▶ TASK TO CARRY OUT
The whole listing should be retyped exactly as it appears.

▶ TASK INPUT
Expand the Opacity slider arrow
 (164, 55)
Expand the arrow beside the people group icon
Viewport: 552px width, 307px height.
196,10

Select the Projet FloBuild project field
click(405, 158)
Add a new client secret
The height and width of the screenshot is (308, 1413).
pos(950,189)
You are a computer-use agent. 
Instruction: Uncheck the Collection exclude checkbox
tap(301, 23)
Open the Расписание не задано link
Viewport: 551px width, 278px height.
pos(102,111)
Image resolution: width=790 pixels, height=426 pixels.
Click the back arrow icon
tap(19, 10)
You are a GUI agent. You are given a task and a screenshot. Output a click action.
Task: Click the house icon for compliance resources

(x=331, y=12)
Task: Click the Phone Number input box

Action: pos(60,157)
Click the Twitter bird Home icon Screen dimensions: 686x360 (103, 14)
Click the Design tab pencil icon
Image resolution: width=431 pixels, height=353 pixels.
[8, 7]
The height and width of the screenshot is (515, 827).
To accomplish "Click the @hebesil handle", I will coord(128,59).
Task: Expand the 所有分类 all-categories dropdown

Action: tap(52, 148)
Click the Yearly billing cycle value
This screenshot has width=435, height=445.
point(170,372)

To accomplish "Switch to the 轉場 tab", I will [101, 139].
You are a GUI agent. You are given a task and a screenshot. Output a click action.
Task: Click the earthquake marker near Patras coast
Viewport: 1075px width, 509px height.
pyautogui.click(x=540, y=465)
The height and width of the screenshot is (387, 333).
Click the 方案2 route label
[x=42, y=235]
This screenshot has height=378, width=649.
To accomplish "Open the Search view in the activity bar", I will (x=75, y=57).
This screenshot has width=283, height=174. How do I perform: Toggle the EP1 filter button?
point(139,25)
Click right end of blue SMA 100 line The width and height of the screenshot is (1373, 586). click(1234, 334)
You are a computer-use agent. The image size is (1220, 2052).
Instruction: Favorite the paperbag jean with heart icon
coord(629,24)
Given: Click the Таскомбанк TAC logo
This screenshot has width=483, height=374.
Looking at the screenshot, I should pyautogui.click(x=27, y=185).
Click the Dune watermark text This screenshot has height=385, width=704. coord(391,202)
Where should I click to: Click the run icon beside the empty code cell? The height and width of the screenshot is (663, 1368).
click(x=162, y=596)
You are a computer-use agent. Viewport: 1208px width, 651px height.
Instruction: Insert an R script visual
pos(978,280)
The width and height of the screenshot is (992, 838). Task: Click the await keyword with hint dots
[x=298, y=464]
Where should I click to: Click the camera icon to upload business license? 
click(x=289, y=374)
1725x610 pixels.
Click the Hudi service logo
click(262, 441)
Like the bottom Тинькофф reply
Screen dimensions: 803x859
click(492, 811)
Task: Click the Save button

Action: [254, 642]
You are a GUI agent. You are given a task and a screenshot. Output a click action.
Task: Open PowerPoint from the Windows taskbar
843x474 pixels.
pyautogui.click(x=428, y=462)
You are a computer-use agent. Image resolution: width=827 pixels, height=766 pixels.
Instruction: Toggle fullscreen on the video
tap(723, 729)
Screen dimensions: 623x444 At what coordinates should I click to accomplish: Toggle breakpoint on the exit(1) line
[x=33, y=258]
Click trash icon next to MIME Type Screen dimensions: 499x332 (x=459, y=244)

▶ EXERCISE OUTPUT
Expand the Opacity slider arrow
 (164, 55)
Expand the arrow beside the people group icon
Viewport: 552px width, 307px height.
196,10

Select the Projet FloBuild project field
click(405, 158)
Add a new client secret
The height and width of the screenshot is (308, 1413).
pos(950,189)
You are a computer-use agent. 
Instruction: Uncheck the Collection exclude checkbox
tap(301, 23)
Open the Расписание не задано link
Viewport: 551px width, 278px height.
pos(102,111)
Image resolution: width=790 pixels, height=426 pixels.
Click the back arrow icon
tap(19, 10)
You are a GUI agent. You are given a task and a screenshot. Output a click action.
Task: Click the house icon for compliance resources

(x=331, y=12)
Task: Click the Phone Number input box

Action: pos(60,157)
Click the Twitter bird Home icon Screen dimensions: 686x360 (103, 14)
Click the Design tab pencil icon
Image resolution: width=431 pixels, height=353 pixels.
[8, 7]
The height and width of the screenshot is (515, 827).
To accomplish "Click the @hebesil handle", I will coord(128,59).
Task: Expand the 所有分类 all-categories dropdown

Action: tap(52, 148)
Click the Yearly billing cycle value
This screenshot has width=435, height=445.
point(170,372)

To accomplish "Switch to the 轉場 tab", I will [101, 139].
You are a GUI agent. You are given a task and a screenshot. Output a click action.
Task: Click the earthquake marker near Patras coast
Viewport: 1075px width, 509px height.
pyautogui.click(x=540, y=465)
The height and width of the screenshot is (387, 333).
Click the 方案2 route label
[x=42, y=235]
This screenshot has height=378, width=649.
To accomplish "Open the Search view in the activity bar", I will (x=75, y=57).
This screenshot has width=283, height=174. How do I perform: Toggle the EP1 filter button?
point(139,25)
Click right end of blue SMA 100 line The width and height of the screenshot is (1373, 586). click(1234, 334)
You are a computer-use agent. The image size is (1220, 2052).
Instruction: Favorite the paperbag jean with heart icon
coord(629,24)
Given: Click the Таскомбанк TAC logo
This screenshot has width=483, height=374.
Looking at the screenshot, I should pyautogui.click(x=27, y=185).
Click the Dune watermark text This screenshot has height=385, width=704. coord(391,202)
Where should I click to: Click the run icon beside the empty code cell? The height and width of the screenshot is (663, 1368).
click(x=162, y=596)
You are a computer-use agent. Viewport: 1208px width, 651px height.
Instruction: Insert an R script visual
pos(978,280)
The width and height of the screenshot is (992, 838). Task: Click the await keyword with hint dots
[x=298, y=464]
Where should I click to: Click the camera icon to upload business license? 
click(x=289, y=374)
1725x610 pixels.
Click the Hudi service logo
click(262, 441)
Like the bottom Тинькофф reply
Screen dimensions: 803x859
click(492, 811)
Task: Click the Save button

Action: [254, 642]
You are a GUI agent. You are given a task and a screenshot. Output a click action.
Task: Open PowerPoint from the Windows taskbar
843x474 pixels.
pyautogui.click(x=428, y=462)
You are a computer-use agent. Image resolution: width=827 pixels, height=766 pixels.
Instruction: Toggle fullscreen on the video
tap(723, 729)
Screen dimensions: 623x444 At what coordinates should I click to accomplish: Toggle breakpoint on the exit(1) line
[x=33, y=258]
Click trash icon next to MIME Type Screen dimensions: 499x332 (x=459, y=244)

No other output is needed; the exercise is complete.